US Government Eavesdropping on Electronic Communications: Where Are We Going?

Vol. 10 No. 2

By

Konrad Trope is the managing shareholder of Centurion Law Group, P.C., located in Beverly Hills, California. Mr. Trope serves an international clientele focusing on technology, eCommerce, telecommunications, health care, and intellectual property matters. He currently is active with the Health Law and Life Sciences Committee and the Cyberspace Committee of the ABA Business Law Section. He formerly served as the chairman of the American Bar Association’s Section of Science & Technology Law’s VoIP Committee.

The firestorm of controversy from the June 2013 revelations by Edward Snowden of the unprecedented scope of government eavesdropping on electronic communications has enveloped people from all degrees of the political spectrum. Moreover, the controversy seems to keep growing with monthly, if not weekly, developments that keep fueling the maelstrom.

Interestingly, it seems that most members of the public and the media perceived the eavesdropping or data-gathering activity by the National Security Agency (NSA) as the first indication of any large-scale telecommunication interception or telecommunication data gathering by the US government. Nothing could be further from the truth.

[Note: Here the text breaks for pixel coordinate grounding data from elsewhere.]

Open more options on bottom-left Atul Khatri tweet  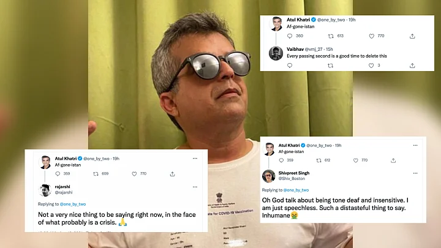coord(195,159)
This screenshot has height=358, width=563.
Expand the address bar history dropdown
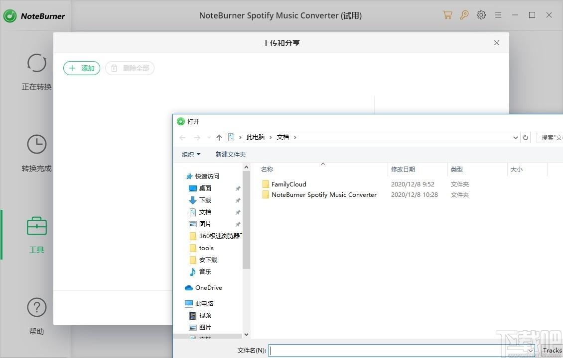coord(515,138)
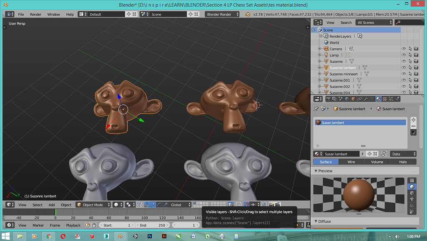Open the Texture properties checkered icon
The width and height of the screenshot is (427, 241).
pos(384,98)
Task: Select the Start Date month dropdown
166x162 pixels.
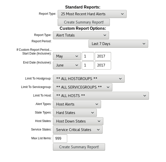Action: click(x=67, y=56)
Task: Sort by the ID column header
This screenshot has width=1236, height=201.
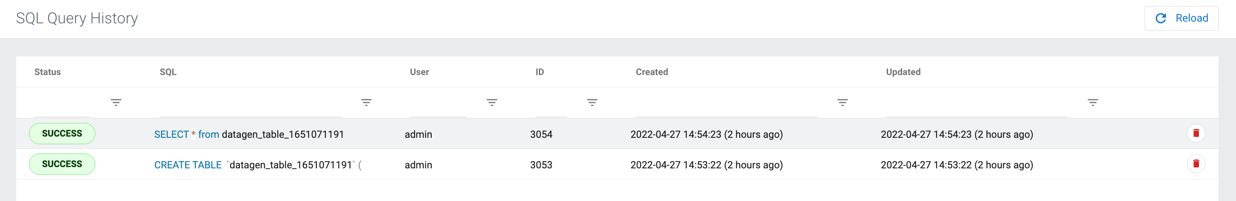Action: 540,72
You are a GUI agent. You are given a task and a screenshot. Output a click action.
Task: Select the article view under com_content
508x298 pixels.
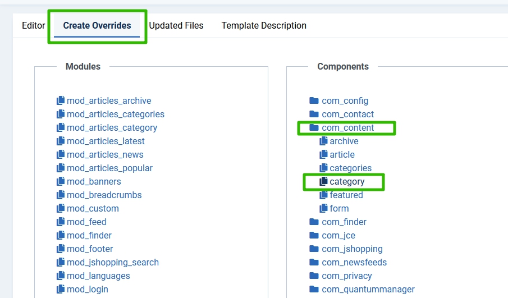pos(342,155)
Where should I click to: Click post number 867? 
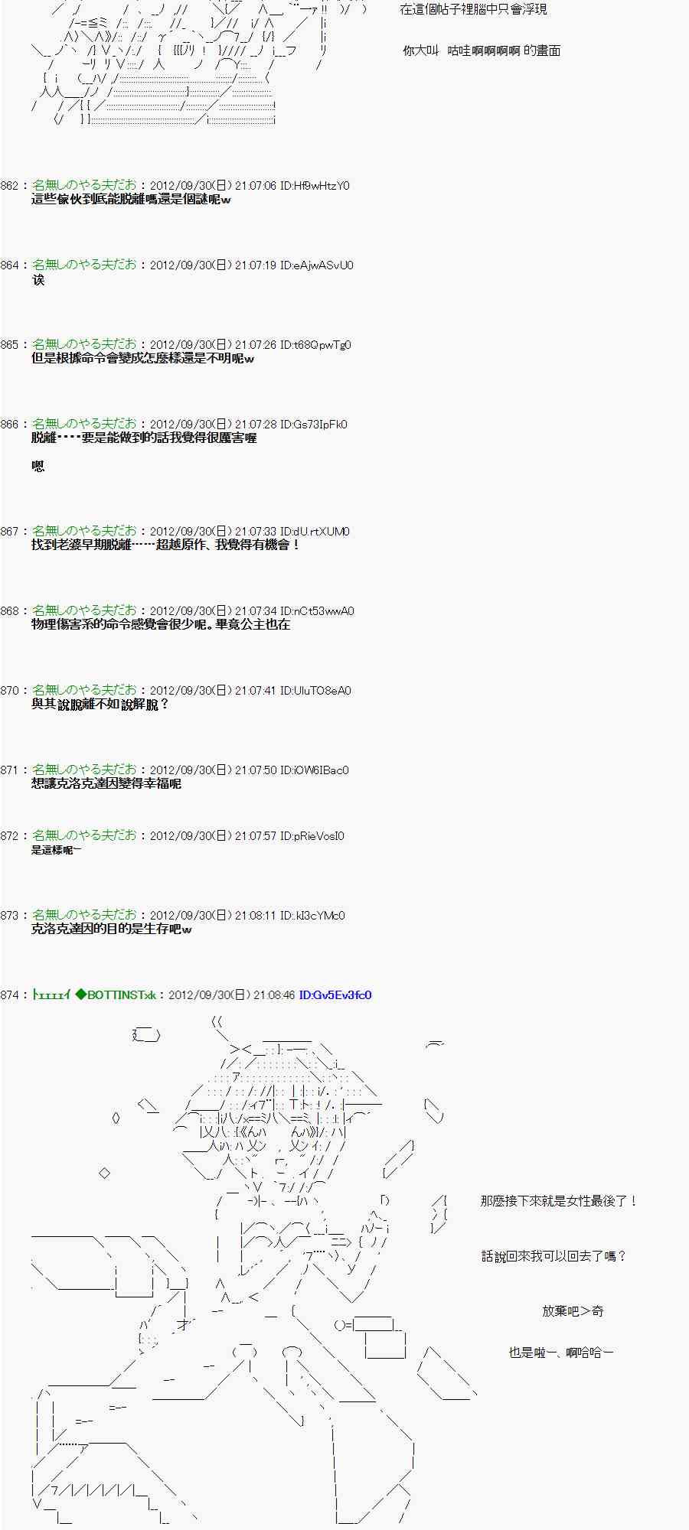tap(11, 532)
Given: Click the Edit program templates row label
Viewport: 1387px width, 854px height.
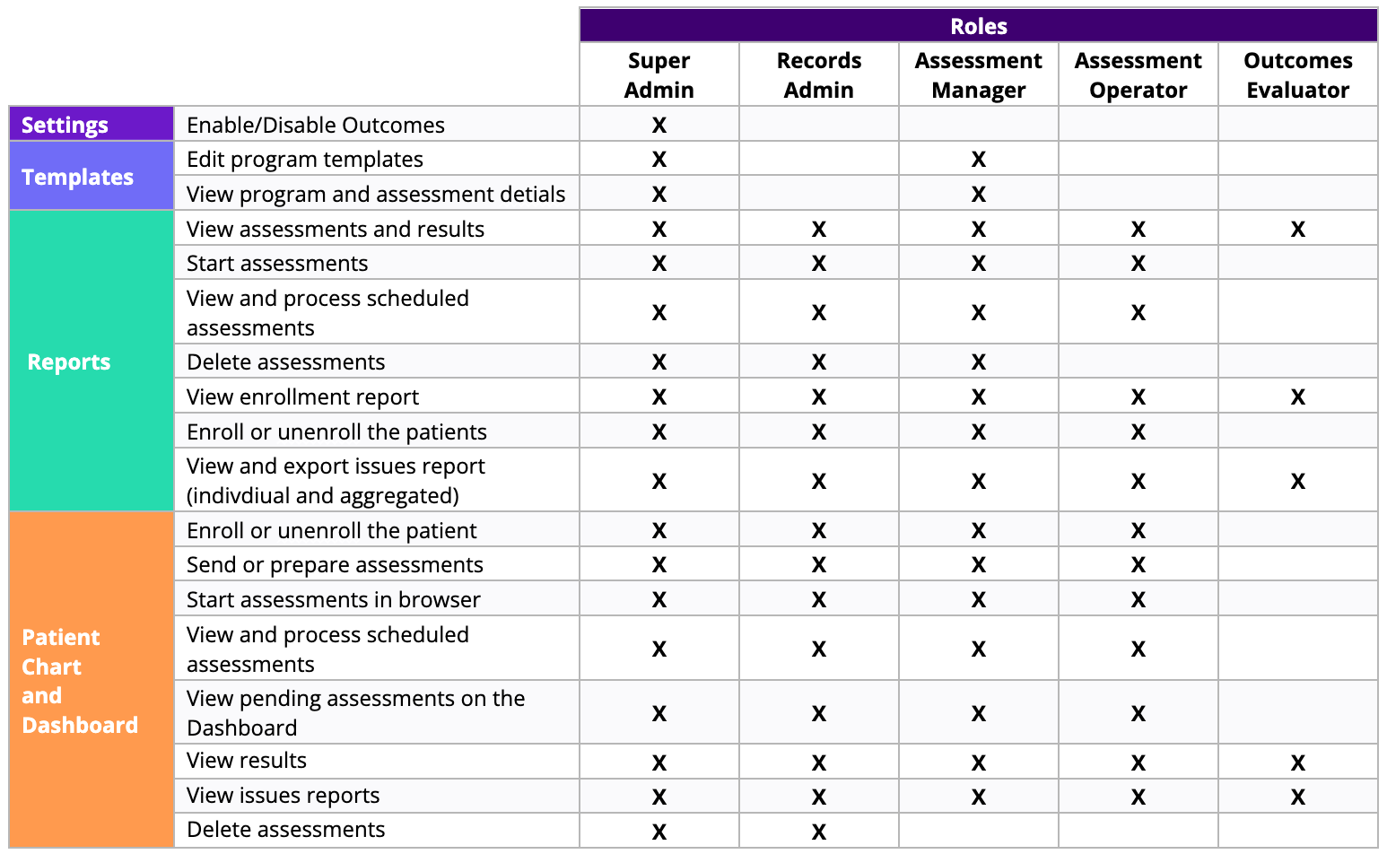Looking at the screenshot, I should click(305, 159).
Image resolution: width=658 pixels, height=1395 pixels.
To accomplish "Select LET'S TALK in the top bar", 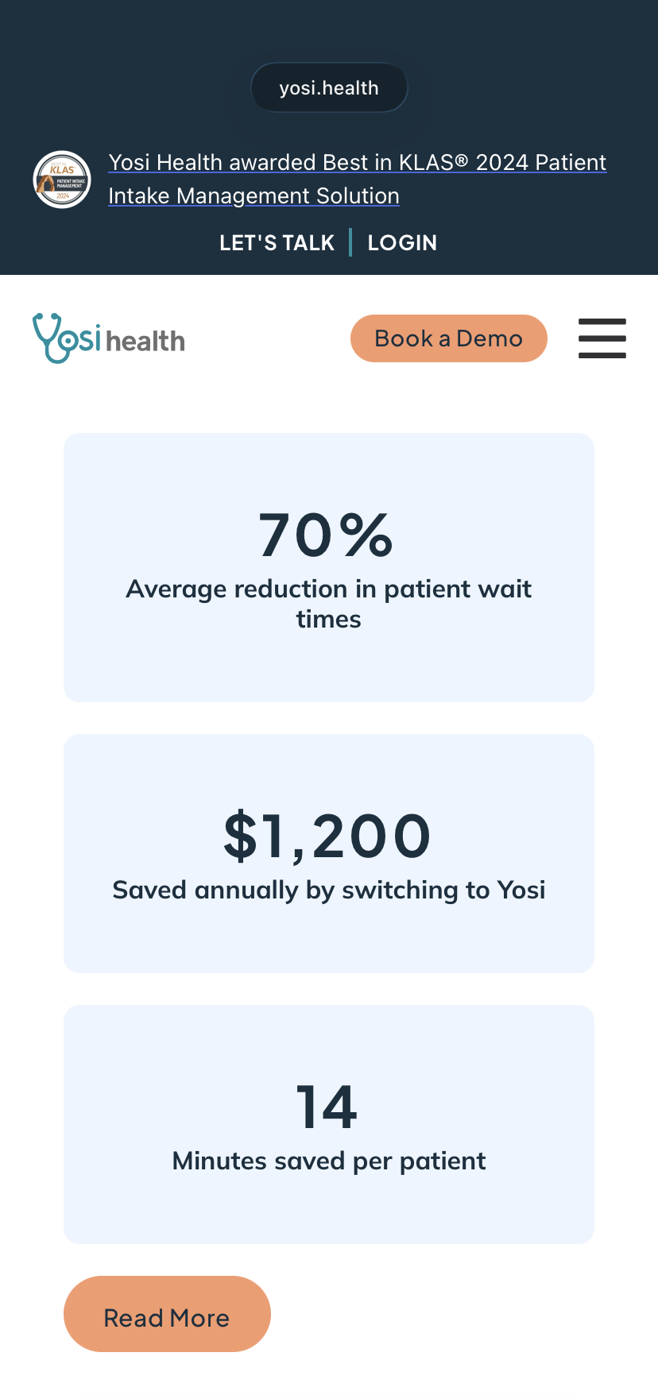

Wiretapping by the federal government has been the subject of Supreme Court decisions dating back as far as 1928. By 1962, Congress established the core statutory basis for interception of telecommunications that continues to the present. Indeed, since 1994, Congress has passed additional critical legislation, which various agencies have implemented, that has greatly expanded the breadth and depth of government interception of private citizen communications. In short, the NSA is perhaps only the newest publicly identified player within the federal government’s arsenal of telecommunication interception.